Suplantación de identidad y redes coordinadas para desinformar
El equipo de especialistas de Reset Tech encontró en las plataformas de Meta y Google publicidad de productos que prometían curar enfermedades crónicas como la diabetes o controlar afecciones potencialmente mortales como la arritmia y la hipertensión.
El informe, publicado en abril de 2026, detalla que la recopilación inició con una lista preseleccionada de 390 productos promocionados mediante anuncios en redes sociales; el 20% de ellos ya han sido señalados por las autoridades sanitarias de la UE y otros países como ilegales o peligrosos para los consumidores.
Entre las principales técnicas de desinformación que usaron los anunciantes está la suplantación de identidad. En estas campañas se emplearon nombres, logotipos y la imagen de celebridades, médicos, compañías farmacéuticas y organizaciones médicas para aparentar la legitimidad de los productos promocionados. Para amplificar la difusión de las afirmaciones médicas falsas, se implementaron redes coordinadas de anunciantes.
“Las páginas publicitarias operan de forma coordinada, y algunas se originan en grandes redes de cuentas desechables creadas automáticamente, previamente conocidas por Reset Tech y activadas continuamente desde 2022 en múltiples campañas de estafa, así como en la operación de influencia rusa Doppelganger”, explica el informe.
De esta forma, los anuncios infringieron de forma sistemática las políticas publicitarias de Meta contra tratamientos para enfermedades incurables, la promoción de imágenes dismórficas corporales, la pornografía y el desnudo de adultos, las infracciones de marcas registradas y el comportamiento inauténtico coordinado (CIB).
Narrativas falsas y emociones para manipular
“¿Por qué las farmacias guardan silencio?”, “¿Por qué nadie habla de esto?” o “Los médicos lo ocultan”, son algunas de las frases recurrentes que Reset Tech encontró en los anuncios que desinforman.

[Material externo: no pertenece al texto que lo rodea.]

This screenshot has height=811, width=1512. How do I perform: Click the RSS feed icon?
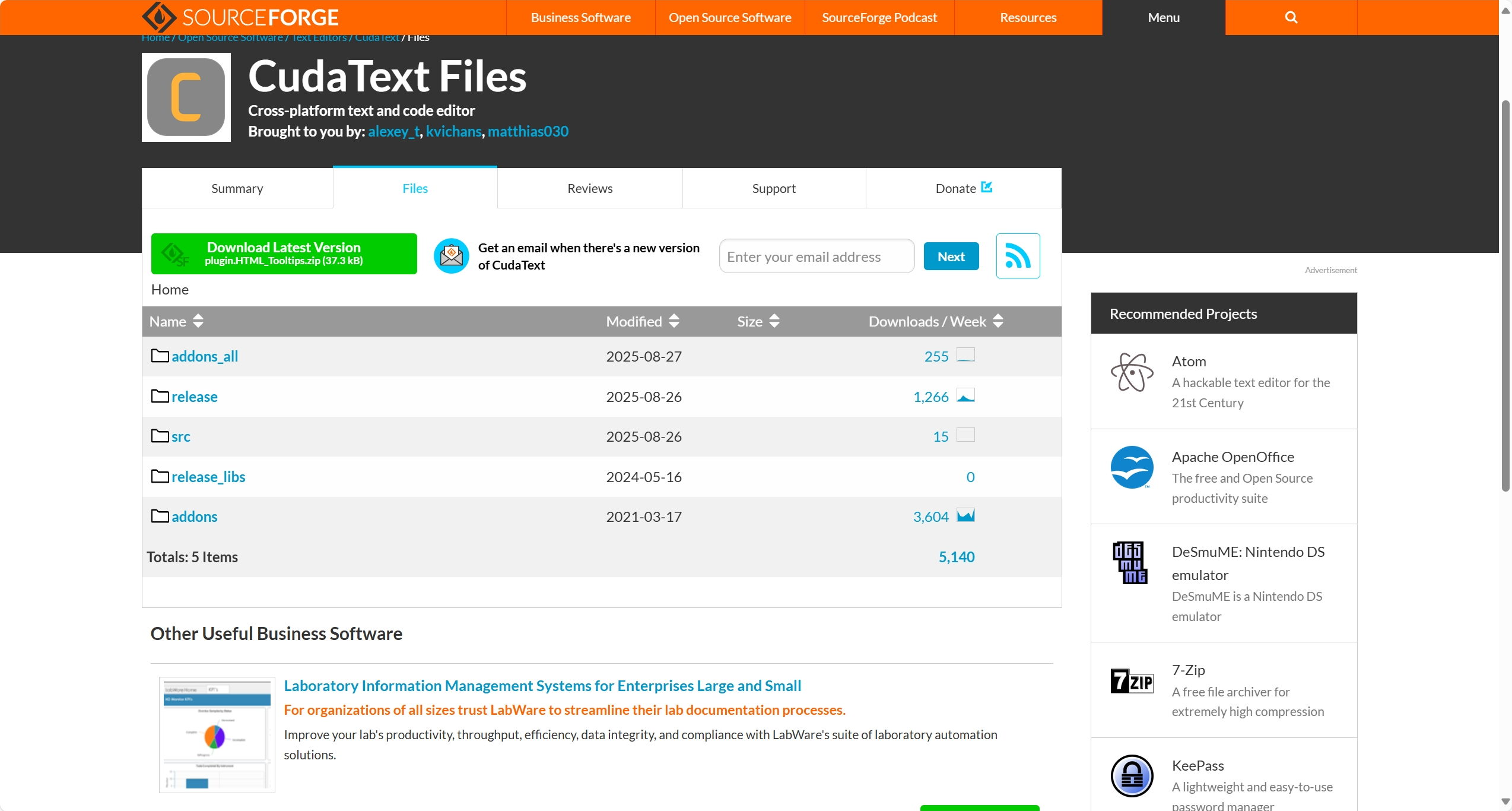[1018, 256]
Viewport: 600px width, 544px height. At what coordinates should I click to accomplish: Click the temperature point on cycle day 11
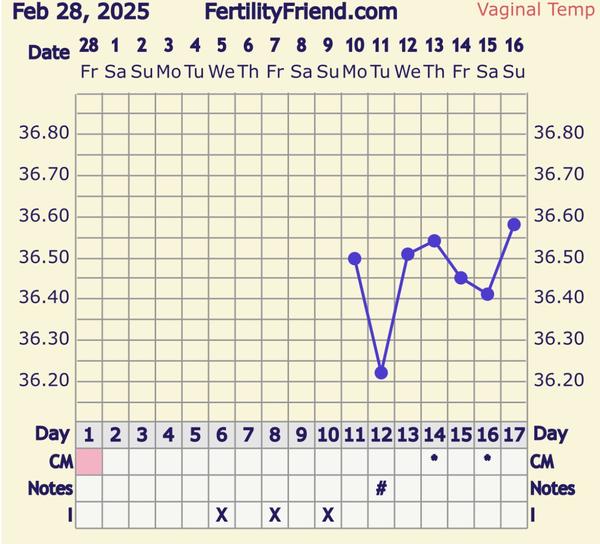354,258
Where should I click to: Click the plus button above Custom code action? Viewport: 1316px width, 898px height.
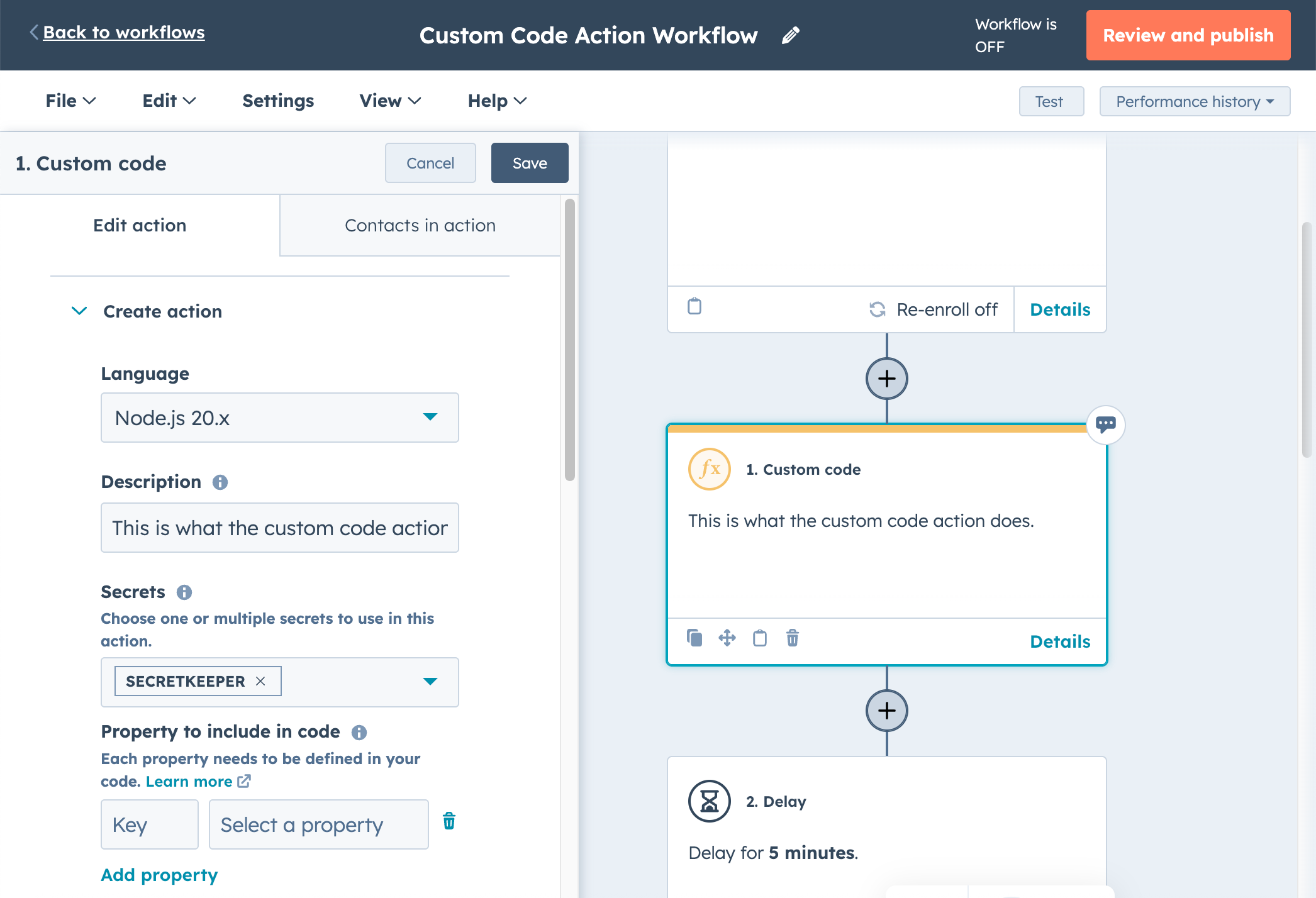(886, 379)
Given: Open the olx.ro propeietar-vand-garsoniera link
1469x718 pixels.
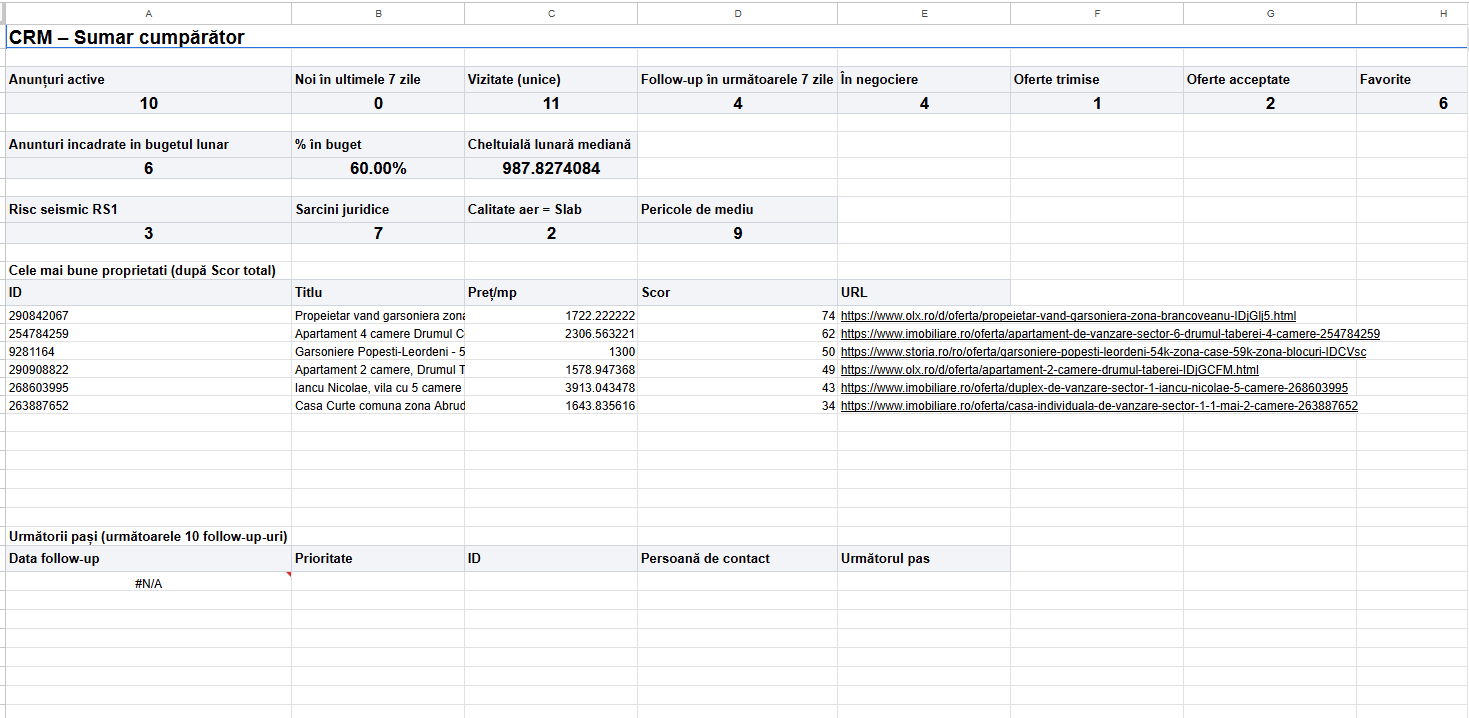Looking at the screenshot, I should [x=1067, y=316].
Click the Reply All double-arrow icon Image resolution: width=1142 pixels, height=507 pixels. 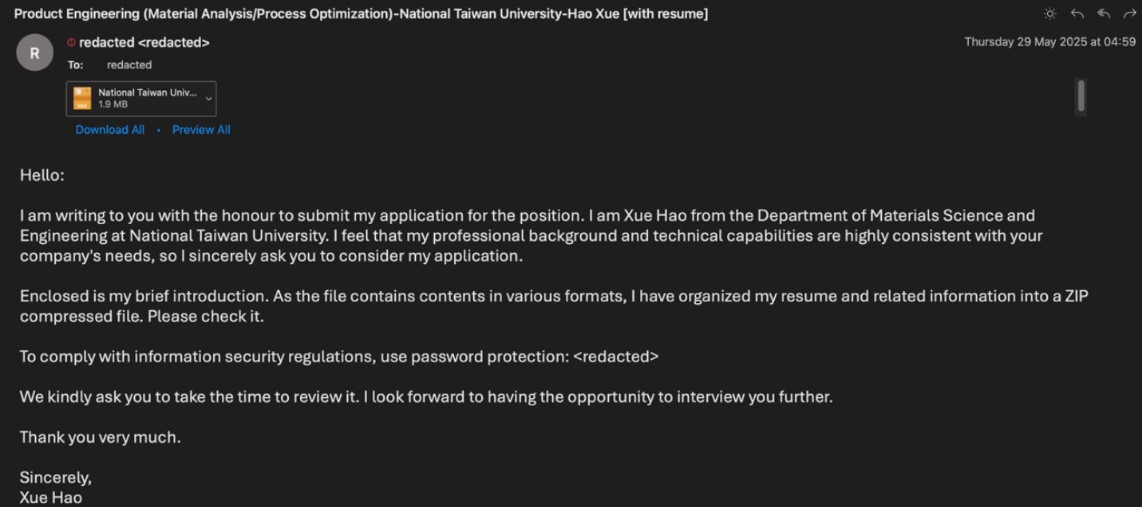click(1104, 14)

El informe destaca que las campañas utilizan estructuras textuales idénticas en distintos idiomas, incluso cuando promocionan productos diferentes. Por ejemplo, muchos anuncios comienzan con el nombre y el cargo de un profesional médico, presentando el producto promocionado como una alternativa sencilla a la atención médica convencional. La persona citada suele presentar los tratamientos farmacéuticos como innecesarios o un derroche, posicionando un producto o remedio casero como una solución superior.
Dichas campañas también incluyen manipulación emocional, conspiraciones y clickbait.
“La publicidad se basa en gran medida en contenido emocionalmente manipulador diseñado para provocar miedo, ansiedad, falsas esperanzas, una sensación de urgencia, desesperación o disgusto relacionados con problemas de salud y empujar al público a buscar tratamientos alternativos”, describe la investigación.
Esto se evidencia, por ejemplo, mediante el uso de imágenes que promueven la vergüenza corporal en anuncios de pérdida de peso. La investigación también encontró que los promocionales recurren a teorías conspirativas para revelar supuestos “conocimientos ocultos” sobre curas que médicos o compañías farmacéuticas han mantenido deliberadamente lejos del público.
Frente a narrativas que apelan al miedo o prometen soluciones mágicas ocultadas por la ciencia, la recomendación para el usuario sigue siendo la misma: desconfiar del clickbait emocional y consultar siempre a profesionales de la salud antes de adquirir cualquier producto en internet.